Monday, March 19, 2018


March 18, 2018

     It isn’t pleasant to contemplate, and it sounds pretentious to declare it, but American culture is in decline.  The fact that Donald Trump was elected President, and the resulting inanity and chaos in his White House, might be considered proof enough, but there are any number of indicia. 
 
    They include the capture of government by those who don’t believe in it, elected in part by those who hate and fear it, and the fact that politics is for sale, aided by the notion that money is speech.  They include disbelief in scientific findings and denial of facts, most notably regarding climate change, displaying at least a blasé attitude toward impending disaster, at worst revealing a society committing suicide.  They include a health care system which delivers less at greater cost than in advanced countries, and rampant homelessness in a wealthy society with a robust economy.  They include crumbling infrastructure; inequality, financial and otherwise; racial and religious conflict; a loss of common purpose; and art in its various forms in a state of decadence.   One of the most serious is  the failure to control possession of firearms. 
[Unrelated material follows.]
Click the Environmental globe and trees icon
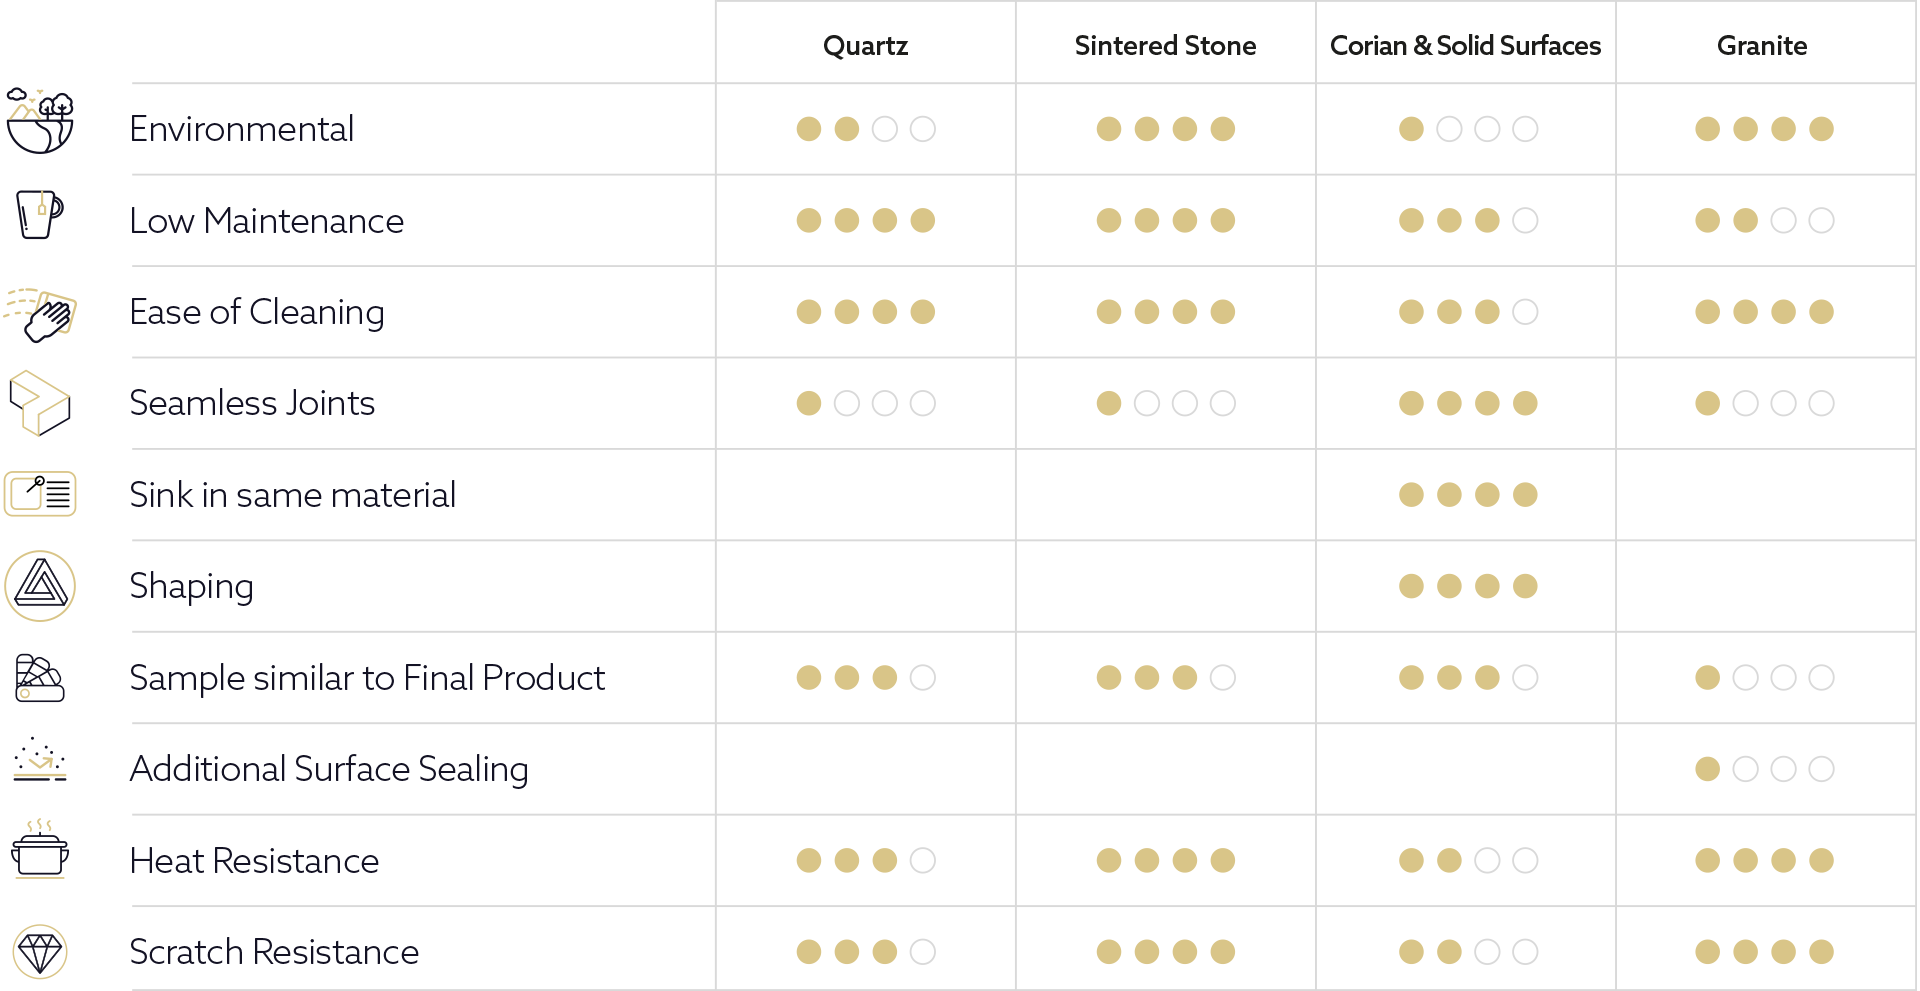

     The mass shooting at Marjory Stoneman Douglas High School in Parkland, Florida has underlined that unpleasant fact, an obvious and tragically dramatic sign of societal failure.  The proposals to turn schools in to fortresses and to arm teachers are admissions that society has failed, that government is paralyzed and cannot keep people safe.  The federal government cannot do so because, reflecting the culture, it refuses to recognize the problem; in effect, it plugs its ears.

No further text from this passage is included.